Finnish politician and writer (1900–1962)

Axel Örnulf Tigerstedt (29 September 1900 – 6 November 1962) was a Swedish-speaking Finnish poet, novelist, translator, journalist and a supporter of Nazism before and during the Second World War. He lived and worked in Sweden from 1944 until his death.

==Biography==
Tigerstedt was born in Helsinki, Finland, into the family of the scientist, geologist and dendrologist Axel Fredrik Tigerstedt and Mary Helene Florence von Schoultz. He had a sister Maria and brothers Göran, Karl Gustav Ludwig, Axel Olof and Erik, a brilliant inventor. He was married twice; first to Hilma Theresia Löfhjelm from 1927 until their divorce in 1931, and then to Giulia Annita Catani from 1934. In his work he used the pseudonyms Axel Fredriksson, as a reference to Scandinavian patronymic naming system, and Axel Falander, his ancestors' former family name until 1691 when they were ennobled with the name Tigerstedt.

In 1918 Tigerstedt began publishing, and in 1919 he graduated from the Swedish Normal Lyceum in Helsinki. Since the 1920s he worked with various mass media; from 1927 to 1930, he was employed at the Finnish Advertising Center (Suomen mainoskeskus).
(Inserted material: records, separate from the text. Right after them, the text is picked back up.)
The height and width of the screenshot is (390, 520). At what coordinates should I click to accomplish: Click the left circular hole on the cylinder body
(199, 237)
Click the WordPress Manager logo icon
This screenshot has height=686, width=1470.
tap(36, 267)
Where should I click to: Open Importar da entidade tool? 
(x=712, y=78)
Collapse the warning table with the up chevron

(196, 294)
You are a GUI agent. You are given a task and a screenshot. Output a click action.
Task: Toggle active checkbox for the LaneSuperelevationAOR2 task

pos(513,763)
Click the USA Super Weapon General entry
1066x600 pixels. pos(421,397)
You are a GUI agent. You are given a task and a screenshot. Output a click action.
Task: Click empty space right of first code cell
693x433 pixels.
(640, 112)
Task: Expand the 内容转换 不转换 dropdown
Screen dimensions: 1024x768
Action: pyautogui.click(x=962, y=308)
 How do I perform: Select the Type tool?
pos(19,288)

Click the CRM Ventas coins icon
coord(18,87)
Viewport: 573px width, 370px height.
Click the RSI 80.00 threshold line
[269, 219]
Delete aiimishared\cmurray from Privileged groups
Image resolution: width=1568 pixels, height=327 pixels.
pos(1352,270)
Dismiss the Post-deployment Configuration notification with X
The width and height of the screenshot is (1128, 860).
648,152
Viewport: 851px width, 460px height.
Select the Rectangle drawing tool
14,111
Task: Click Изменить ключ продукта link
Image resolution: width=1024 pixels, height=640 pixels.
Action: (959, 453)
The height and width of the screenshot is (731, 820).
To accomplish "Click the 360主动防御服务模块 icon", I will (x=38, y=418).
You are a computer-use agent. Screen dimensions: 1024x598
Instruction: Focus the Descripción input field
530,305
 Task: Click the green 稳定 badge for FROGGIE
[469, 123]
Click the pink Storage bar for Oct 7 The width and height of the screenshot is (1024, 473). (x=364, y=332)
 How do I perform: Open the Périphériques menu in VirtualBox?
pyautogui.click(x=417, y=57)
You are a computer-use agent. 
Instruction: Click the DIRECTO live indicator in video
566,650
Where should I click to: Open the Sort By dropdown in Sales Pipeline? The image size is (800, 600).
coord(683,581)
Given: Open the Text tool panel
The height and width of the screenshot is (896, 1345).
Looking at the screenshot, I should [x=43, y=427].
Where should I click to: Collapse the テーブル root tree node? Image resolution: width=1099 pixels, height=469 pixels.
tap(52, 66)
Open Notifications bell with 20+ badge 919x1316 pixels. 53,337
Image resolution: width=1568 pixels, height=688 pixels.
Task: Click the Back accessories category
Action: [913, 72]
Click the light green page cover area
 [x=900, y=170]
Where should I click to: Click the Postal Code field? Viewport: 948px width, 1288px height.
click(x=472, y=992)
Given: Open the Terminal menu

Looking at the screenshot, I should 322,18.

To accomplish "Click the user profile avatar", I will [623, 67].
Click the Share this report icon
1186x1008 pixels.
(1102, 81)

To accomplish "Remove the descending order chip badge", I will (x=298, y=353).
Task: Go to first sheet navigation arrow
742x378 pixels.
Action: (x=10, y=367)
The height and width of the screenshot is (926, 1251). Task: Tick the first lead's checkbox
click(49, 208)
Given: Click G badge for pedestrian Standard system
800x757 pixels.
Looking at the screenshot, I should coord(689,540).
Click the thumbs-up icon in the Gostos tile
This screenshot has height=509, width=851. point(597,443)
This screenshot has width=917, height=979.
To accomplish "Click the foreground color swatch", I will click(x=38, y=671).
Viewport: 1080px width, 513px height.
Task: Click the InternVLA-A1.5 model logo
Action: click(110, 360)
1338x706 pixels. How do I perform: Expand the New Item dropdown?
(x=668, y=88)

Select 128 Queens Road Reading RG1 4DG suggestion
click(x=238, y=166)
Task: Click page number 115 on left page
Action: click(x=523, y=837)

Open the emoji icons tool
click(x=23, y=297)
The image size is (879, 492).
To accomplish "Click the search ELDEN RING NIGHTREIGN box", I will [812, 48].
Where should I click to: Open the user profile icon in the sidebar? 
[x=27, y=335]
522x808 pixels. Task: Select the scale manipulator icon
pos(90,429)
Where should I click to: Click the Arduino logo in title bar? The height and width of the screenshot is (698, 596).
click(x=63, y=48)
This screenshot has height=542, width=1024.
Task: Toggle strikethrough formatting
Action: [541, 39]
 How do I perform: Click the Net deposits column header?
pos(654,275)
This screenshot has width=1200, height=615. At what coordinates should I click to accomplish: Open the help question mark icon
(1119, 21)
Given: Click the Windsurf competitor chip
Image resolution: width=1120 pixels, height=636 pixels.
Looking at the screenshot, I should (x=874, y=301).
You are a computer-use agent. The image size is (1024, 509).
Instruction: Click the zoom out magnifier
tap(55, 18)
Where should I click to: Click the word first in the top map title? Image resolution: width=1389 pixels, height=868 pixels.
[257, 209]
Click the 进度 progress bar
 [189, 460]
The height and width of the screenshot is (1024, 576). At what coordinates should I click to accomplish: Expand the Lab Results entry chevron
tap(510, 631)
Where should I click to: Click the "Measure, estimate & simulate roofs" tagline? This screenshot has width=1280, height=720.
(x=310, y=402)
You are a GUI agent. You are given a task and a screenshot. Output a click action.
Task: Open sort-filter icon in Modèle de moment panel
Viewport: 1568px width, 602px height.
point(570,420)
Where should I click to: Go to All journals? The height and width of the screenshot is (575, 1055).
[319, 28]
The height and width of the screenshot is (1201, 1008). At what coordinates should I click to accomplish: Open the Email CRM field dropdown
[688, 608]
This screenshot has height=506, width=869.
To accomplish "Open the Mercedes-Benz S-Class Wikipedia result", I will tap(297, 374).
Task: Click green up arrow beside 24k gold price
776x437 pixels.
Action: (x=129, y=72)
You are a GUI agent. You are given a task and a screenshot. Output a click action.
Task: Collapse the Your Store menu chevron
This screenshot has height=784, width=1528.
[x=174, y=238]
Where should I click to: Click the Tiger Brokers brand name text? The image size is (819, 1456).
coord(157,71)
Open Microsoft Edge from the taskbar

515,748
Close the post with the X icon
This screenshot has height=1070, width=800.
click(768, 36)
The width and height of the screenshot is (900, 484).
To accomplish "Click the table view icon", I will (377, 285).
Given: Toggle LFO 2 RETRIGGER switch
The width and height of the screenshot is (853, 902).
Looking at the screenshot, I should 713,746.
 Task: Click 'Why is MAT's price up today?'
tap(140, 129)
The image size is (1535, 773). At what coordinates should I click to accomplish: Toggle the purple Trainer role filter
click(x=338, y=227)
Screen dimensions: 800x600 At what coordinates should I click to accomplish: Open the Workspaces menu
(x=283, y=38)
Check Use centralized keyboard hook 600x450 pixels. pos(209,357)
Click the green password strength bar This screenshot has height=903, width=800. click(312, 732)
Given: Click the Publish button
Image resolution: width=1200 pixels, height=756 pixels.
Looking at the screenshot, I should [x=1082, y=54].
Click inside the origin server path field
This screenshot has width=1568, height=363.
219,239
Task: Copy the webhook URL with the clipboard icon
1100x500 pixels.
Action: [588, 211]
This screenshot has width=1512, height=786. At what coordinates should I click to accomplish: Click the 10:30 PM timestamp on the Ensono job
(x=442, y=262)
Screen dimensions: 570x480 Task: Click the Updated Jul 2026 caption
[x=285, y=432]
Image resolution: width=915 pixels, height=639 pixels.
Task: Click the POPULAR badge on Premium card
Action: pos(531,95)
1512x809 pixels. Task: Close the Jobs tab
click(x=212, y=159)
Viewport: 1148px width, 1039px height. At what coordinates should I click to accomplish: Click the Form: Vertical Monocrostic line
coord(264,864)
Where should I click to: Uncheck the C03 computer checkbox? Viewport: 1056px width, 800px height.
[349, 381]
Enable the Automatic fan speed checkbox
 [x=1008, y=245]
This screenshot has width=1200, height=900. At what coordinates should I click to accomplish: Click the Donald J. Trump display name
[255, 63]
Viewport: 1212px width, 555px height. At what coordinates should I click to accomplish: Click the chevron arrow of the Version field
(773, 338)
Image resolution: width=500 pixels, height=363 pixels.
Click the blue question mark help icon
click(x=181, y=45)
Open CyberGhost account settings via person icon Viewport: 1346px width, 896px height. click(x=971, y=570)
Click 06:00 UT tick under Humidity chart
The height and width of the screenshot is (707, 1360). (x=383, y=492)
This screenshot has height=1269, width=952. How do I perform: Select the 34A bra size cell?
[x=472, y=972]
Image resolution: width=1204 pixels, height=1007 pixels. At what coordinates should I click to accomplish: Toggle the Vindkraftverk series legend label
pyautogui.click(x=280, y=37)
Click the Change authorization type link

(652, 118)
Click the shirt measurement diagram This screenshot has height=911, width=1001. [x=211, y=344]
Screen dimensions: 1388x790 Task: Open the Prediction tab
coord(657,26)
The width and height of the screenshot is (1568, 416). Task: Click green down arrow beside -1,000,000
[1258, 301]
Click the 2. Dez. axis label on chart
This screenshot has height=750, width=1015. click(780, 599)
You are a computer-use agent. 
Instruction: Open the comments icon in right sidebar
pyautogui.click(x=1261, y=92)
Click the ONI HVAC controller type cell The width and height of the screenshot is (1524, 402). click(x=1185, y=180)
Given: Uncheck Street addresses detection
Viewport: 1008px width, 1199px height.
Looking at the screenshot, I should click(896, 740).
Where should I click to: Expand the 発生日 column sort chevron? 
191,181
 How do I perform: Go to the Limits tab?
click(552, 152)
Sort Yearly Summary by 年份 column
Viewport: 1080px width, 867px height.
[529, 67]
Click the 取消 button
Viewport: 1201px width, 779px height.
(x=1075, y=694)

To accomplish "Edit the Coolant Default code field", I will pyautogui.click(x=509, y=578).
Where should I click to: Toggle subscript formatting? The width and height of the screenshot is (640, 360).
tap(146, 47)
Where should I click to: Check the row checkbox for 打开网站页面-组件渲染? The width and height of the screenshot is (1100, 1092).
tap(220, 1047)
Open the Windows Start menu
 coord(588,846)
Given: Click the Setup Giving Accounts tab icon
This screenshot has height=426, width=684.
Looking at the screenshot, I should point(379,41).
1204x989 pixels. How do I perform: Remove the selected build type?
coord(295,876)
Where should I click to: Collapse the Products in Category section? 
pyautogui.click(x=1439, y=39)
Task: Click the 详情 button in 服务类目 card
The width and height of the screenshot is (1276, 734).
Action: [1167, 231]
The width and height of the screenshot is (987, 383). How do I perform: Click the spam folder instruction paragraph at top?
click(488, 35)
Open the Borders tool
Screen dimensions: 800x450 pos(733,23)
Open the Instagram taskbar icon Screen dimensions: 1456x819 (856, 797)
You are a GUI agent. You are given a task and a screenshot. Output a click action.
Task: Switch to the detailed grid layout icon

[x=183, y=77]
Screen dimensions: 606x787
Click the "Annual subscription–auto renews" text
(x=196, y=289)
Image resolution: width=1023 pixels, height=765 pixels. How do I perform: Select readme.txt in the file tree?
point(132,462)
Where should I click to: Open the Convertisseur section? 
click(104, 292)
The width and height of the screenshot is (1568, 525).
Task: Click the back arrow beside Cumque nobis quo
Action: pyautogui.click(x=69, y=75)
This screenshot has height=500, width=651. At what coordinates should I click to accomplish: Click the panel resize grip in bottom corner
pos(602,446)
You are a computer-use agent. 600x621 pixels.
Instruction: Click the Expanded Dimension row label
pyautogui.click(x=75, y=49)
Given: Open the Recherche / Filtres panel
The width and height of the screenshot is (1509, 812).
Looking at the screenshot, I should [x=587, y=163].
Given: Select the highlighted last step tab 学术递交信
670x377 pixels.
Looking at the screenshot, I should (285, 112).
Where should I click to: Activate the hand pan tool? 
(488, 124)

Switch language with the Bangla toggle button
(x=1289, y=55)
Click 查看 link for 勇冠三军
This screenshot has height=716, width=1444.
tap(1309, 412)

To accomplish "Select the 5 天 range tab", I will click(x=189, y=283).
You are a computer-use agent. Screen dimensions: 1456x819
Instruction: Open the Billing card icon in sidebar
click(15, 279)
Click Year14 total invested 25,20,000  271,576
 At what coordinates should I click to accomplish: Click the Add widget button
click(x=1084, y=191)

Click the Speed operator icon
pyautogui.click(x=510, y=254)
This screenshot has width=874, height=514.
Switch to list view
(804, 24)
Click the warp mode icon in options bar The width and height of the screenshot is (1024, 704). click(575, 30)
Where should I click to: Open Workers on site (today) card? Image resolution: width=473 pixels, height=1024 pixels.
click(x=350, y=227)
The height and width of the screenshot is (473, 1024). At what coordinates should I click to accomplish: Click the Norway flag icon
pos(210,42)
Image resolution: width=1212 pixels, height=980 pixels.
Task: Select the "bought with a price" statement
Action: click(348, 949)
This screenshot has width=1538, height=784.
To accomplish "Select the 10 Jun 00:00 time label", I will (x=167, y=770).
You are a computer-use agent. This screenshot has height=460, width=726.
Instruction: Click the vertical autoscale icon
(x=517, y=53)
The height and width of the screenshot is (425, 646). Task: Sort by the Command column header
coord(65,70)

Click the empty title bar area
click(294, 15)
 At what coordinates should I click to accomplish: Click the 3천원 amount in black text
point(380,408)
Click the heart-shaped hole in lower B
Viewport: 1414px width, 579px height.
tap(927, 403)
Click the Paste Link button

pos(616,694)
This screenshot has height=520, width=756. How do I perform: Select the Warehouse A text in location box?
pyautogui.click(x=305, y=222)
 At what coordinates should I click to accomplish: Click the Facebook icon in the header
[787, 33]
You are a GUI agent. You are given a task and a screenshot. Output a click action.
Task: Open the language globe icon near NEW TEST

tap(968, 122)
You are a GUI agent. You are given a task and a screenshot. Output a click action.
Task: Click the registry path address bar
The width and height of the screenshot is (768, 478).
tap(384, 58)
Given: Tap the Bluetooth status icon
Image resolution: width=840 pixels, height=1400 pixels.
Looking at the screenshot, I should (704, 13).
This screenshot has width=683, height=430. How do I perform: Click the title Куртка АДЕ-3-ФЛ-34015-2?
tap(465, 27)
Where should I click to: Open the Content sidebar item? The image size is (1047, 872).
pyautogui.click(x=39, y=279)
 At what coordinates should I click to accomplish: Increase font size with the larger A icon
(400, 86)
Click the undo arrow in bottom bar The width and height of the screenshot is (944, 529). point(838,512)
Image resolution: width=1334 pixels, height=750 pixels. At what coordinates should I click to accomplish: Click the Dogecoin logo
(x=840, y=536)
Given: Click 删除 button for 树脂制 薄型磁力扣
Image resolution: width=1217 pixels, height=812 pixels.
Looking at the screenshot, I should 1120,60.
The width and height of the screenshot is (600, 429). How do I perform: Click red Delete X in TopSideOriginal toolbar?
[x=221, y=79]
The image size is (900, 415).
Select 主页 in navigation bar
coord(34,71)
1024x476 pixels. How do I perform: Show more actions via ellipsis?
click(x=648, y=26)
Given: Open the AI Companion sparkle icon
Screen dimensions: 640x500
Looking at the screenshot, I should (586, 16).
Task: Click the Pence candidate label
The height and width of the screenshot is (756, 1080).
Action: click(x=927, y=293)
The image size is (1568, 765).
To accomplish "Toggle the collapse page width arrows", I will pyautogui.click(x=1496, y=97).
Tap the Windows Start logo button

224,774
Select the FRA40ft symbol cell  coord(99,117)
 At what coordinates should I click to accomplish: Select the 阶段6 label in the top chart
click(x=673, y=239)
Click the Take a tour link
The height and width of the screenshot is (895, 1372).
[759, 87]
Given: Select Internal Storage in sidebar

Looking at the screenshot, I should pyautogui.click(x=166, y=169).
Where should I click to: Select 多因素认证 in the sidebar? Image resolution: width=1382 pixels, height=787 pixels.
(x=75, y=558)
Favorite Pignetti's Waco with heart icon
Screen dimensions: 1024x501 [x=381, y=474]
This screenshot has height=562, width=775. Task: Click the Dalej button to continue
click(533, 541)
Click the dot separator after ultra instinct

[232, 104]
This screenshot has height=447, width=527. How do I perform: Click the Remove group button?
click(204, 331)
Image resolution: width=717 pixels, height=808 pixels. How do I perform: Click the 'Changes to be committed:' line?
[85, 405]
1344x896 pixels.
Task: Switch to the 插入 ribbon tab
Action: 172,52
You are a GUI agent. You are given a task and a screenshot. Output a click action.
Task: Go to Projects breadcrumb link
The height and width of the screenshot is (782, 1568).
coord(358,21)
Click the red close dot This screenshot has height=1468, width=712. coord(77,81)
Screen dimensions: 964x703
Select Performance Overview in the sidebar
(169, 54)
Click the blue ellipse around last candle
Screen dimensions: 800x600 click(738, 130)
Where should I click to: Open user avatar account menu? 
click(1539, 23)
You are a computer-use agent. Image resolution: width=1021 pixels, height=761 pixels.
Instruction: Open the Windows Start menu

For a long time he worked in the propaganda industry; in particular, he took part in the work of the Finnish censorship and propaganda organ State Information Service. In the early 1930s, Tigerstedt joined the Nazi Patriotic People's Party. He was deputy chairman of the Dante Alighieri Society and headed the Finnish PEN-club, serving on its board of directors from 1934 to 1939 and as its vice-chairman from 1937 to 1938. In 1942, on the initiative of Goebbels, the European Association of Writers (German: Europäische Schriftsteller-Vereinigung, ESV) was founded. The group had about 40 prominent Finnish authors, including Mika Waltari, Tito Colliander, Jarl Hemmer and Maila Talvio. In the interwar and war years, Tigerstedt was the main ideologue of a group of young right-wing extremists called the Black Guard.

In the early autumn of 1944, Tigerstedt, who risked being prosecuted for his Nazi activities, was forced to emigrate to Sweden. He died at the age of 62 in Strängnäs, Sweden, in 1962.

==Works==
The experiences of the Civil War in Finland and the strong conservatism of family traditions greatly influenced the formation of Tigerstedt as a writer, and subsequently prompted him to become a supporter of Nazism. With the classical contradiction between culture and nature at the heart of his worldview, the young writer adopted the teachings of such philosophers as Oswald Spengler and Lothrop Stoddard.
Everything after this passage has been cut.